* **TASK OBJECTIVE**: However many lines the data holds, transcribe them all exactly.

* **RECORDED DATA**:
____

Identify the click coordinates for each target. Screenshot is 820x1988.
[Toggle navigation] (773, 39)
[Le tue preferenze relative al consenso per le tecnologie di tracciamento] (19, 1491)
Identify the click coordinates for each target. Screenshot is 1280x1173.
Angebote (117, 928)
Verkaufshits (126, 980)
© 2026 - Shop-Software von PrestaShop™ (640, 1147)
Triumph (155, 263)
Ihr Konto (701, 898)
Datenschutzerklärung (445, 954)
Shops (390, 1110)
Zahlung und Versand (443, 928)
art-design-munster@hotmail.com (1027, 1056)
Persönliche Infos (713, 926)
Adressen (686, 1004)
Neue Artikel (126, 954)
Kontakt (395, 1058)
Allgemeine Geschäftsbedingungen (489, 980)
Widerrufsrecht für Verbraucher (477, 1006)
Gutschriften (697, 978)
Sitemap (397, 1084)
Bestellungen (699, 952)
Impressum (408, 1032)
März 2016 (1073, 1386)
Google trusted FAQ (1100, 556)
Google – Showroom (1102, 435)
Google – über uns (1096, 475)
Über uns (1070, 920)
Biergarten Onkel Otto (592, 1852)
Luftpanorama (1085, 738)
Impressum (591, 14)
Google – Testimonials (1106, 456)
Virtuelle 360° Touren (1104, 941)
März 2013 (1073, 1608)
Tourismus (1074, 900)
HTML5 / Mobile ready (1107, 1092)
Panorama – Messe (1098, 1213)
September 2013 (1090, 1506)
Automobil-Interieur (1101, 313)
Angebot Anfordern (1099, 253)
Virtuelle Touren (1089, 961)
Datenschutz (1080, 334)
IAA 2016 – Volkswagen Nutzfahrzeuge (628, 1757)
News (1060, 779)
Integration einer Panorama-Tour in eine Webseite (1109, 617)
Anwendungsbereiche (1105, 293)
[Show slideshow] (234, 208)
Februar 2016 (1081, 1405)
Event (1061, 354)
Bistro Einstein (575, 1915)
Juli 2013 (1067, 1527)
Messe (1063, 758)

____

* **ANSWER FOR THE TASK**:
Identify the click coordinates for each target. Screenshot is 820x1988.
[Toggle navigation] (773, 39)
[Le tue preferenze relative al consenso per le tecnologie di tracciamento] (19, 1491)
Identify the click coordinates for each target. Screenshot is 1280x1173.
Angebote (117, 928)
Verkaufshits (126, 980)
© 2026 - Shop-Software von PrestaShop™ (640, 1147)
Triumph (155, 263)
Ihr Konto (701, 898)
Datenschutzerklärung (445, 954)
Shops (390, 1110)
Zahlung und Versand (443, 928)
art-design-munster@hotmail.com (1027, 1056)
Persönliche Infos (713, 926)
Adressen (686, 1004)
Neue Artikel (126, 954)
Kontakt (395, 1058)
Allgemeine Geschäftsbedingungen (489, 980)
Widerrufsrecht für Verbraucher (477, 1006)
Gutschriften (697, 978)
Sitemap (397, 1084)
Bestellungen (699, 952)
Impressum (408, 1032)
März 2016 (1073, 1386)
Google trusted FAQ (1100, 556)
Google – Showroom (1102, 435)
Google – über uns (1096, 475)
Über uns (1070, 920)
Biergarten Onkel Otto (592, 1852)
Luftpanorama (1085, 738)
Impressum (591, 14)
Google – Testimonials (1106, 456)
Virtuelle 360° Touren (1104, 941)
März 2013 (1073, 1608)
Tourismus (1074, 900)
HTML5 / Mobile ready (1107, 1092)
Panorama – Messe (1098, 1213)
September 2013 (1090, 1506)
Automobil-Interieur (1101, 313)
Angebot Anfordern (1099, 253)
Virtuelle Touren (1089, 961)
Datenschutz (1080, 334)
IAA 2016 – Volkswagen Nutzfahrzeuge (628, 1757)
News (1060, 779)
Integration einer Panorama-Tour in eine Webseite (1109, 617)
Anwendungsbereiche (1105, 293)
[Show slideshow] (234, 208)
Februar 2016 (1081, 1405)
Event (1061, 354)
Bistro Einstein (575, 1915)
Juli 2013 (1067, 1527)
Messe (1063, 758)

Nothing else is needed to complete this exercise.